C’est bien connu. Il suffit que Boris Johnson promette une chose pour qu’il fasse le contraire quelque temps plus tard. En janvier de l’année dernière, lors d’un débat animé au Parlement britannique, le Premier ministre rudoyait Douglas Chapman, un député du Scottish National Party, qui s’inquiétait du possible retrait britannique du programme Erasmus après le Brexit : « Vous racontez n’importe quoi, s’offusqua Johnson, notre participation au programme Erasmus n’est pas menacée et nous continuerons à y participer ! » Or le 24 décembre, Johnson annonçait que dans le cadre de l’accord avec l’Union européenne, le Royaume-Uni se retirait du programme d’échange qui, depuis 1987, avait permis à des millions d’étudiants, d’universitaires et de professionnels européens de séjourner à l’étranger. Même si le gouvernement britannique avançait des raisons économiques pour expliquer sa décision, elle semblait inévitable étant donné la logique essentiellement xénophobe du Brexit. Or même après sa sortie de l’Union européenne, le Royaume-Uni aurait pu continuer à profiter des possibilités offertes par Erasmus+, puisque le programme est également ouvert aux pays qui ne sont pas membres de l’Union. 

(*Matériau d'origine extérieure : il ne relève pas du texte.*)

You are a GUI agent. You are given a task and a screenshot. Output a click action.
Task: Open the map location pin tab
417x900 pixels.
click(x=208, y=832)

La décision fut rapidement condamnée par le Premier ministre de l’Ecosse, Nicola Sturgeon : « Mettre fin à la participation du Royaume-Uni à Erasmus – une initiative qui a élargi les opportunités et les horizons pour tant de jeunes – est du vandalisme culturel de la part du gouvernement britannique. » Depuis l’annonce de cette décision, le gouvernement écossais étudie les alternatives qui pourraient permettre le maintien des universités écossaises dans le programme. Le gouvernement irlandais a d’ores et déjà tendu sa main aux étudiants en Irlande du nord et promis de libérer des fonds pour financer la participation des étudiants en Ulster au programme. Ces développements confirment que l’isolationnisme du gouvernement de Johnson et sa volonté de rompre avec l’Europe ont surtout exacerbé l’isolation de l’Angleterre au sein d’un royaume plus désuni que jamais.

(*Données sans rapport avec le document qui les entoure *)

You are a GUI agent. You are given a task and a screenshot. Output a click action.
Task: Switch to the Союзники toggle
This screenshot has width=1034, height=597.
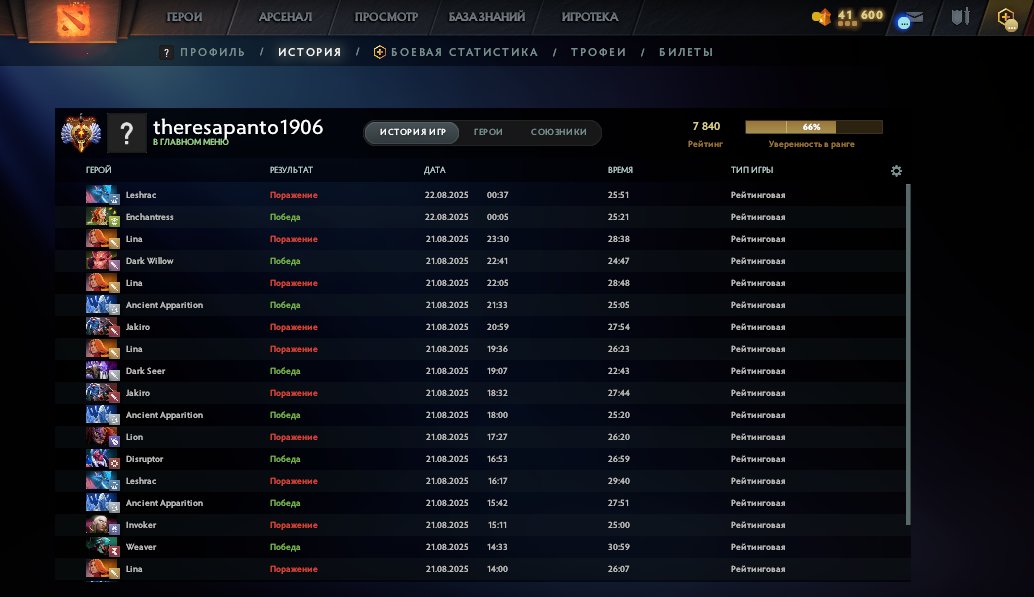558,133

Toutefois, le 26 décembre, le gouvernement annonçait la création du programme Turing qui allait, selon le ministre de l’Éducation, Gavin Williamson, offrir de nouvelles opportunités aux étudiants britanniques : « Nous avons maintenant la possibilité d’élargir les possibilités d’étudier à l’étranger et de voir plus d’étudiants de tous horizons bénéficier de l’expérience. Nous avons conçu un programme véritablement international qui se concentre sur nos priorités, offre un réel rapport qualité-prix et constitue une partie importante de notre promesse de niveler le Royaume-Uni vers le haut. Ces opportunités profiteront à la fois à nos étudiants et à nos employeurs, tout en renforçant nos liens avec des partenaires du monde entier. » Or le langage flamboyant ne peut cacher le fait qu’il n’existe guère d’information concrète sur la forme que prendra ce programme, ni sur son financement qui devrait coûter près de cent millions de livres sterling. Il est frappant que le programme de remplacement semble être réduit à sa dimension estudiantine et que la notion d’échange ne fait pas partie des réflexions de ses concepteurs.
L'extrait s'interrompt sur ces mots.